Word for word, copy out every line of the records, omitting each picture.

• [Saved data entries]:
Content starts
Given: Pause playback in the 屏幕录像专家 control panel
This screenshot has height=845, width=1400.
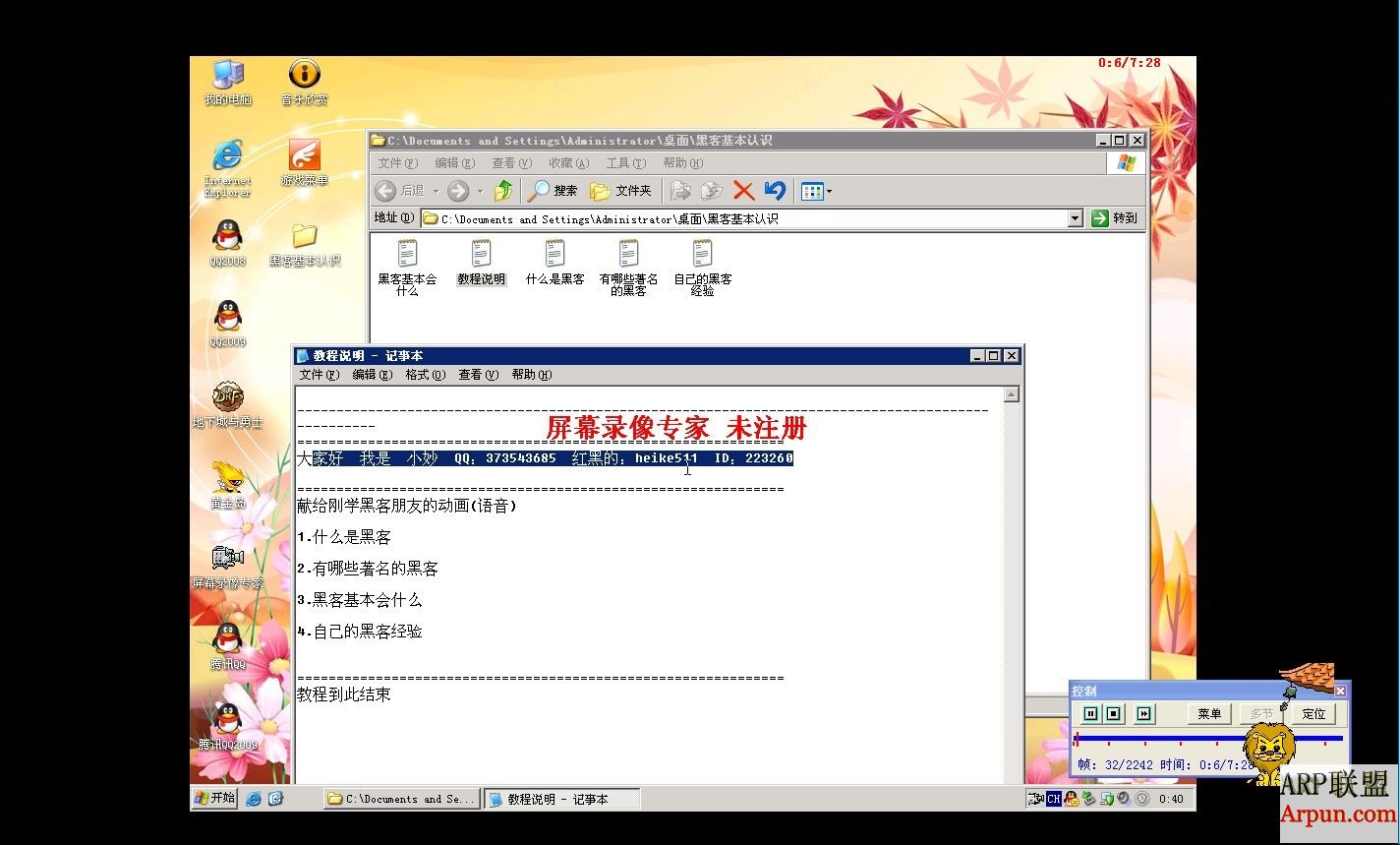Looking at the screenshot, I should [x=1091, y=713].
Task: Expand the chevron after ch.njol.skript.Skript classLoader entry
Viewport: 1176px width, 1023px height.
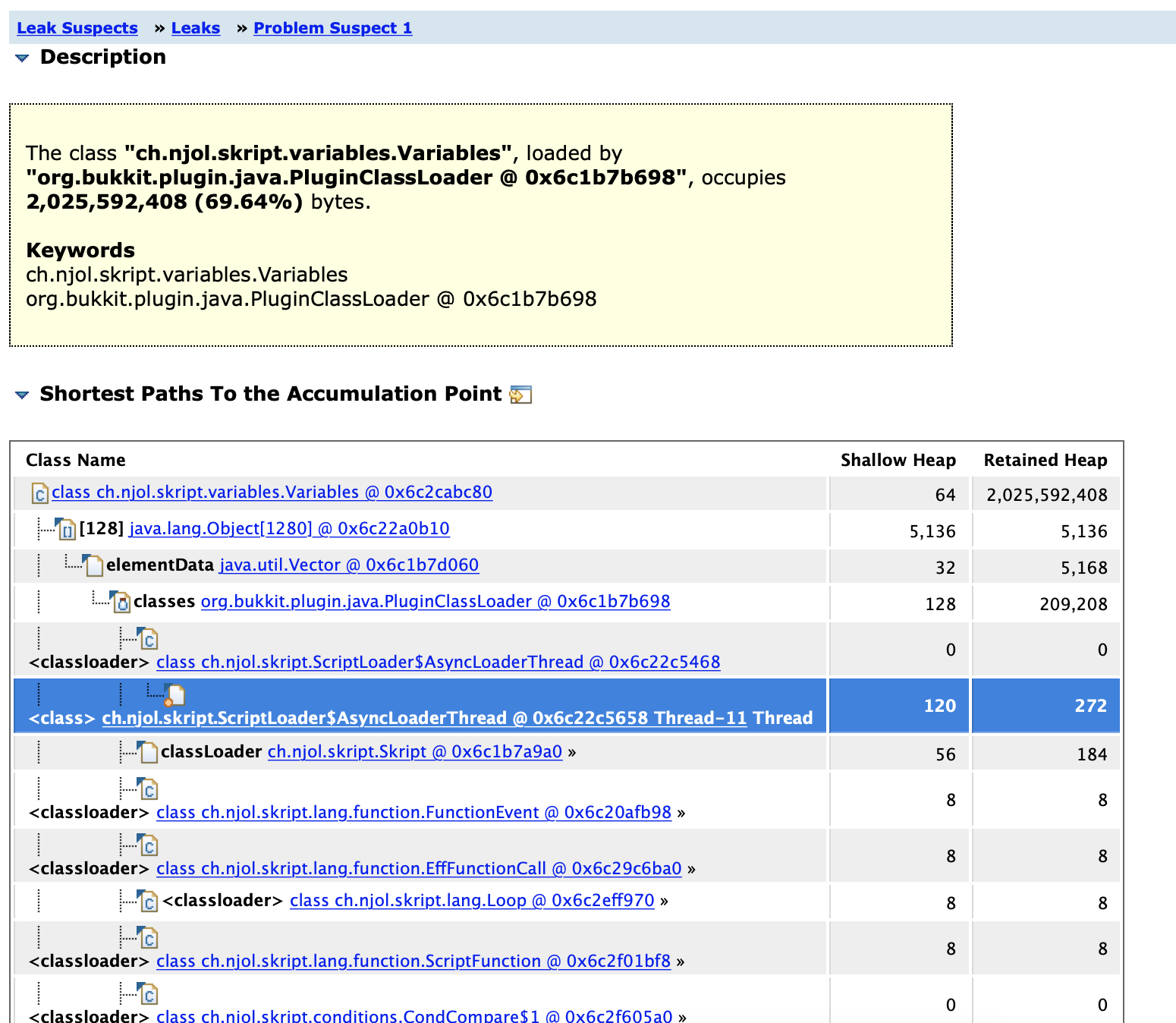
Content ends
• [EXERCISE SOLUTION]:
Given: Pause playback in the 屏幕录像专家 control panel
This screenshot has height=845, width=1400.
Looking at the screenshot, I should [x=1091, y=713].
Task: Expand the chevron after ch.njol.skript.Skript classLoader entry
Viewport: 1176px width, 1023px height.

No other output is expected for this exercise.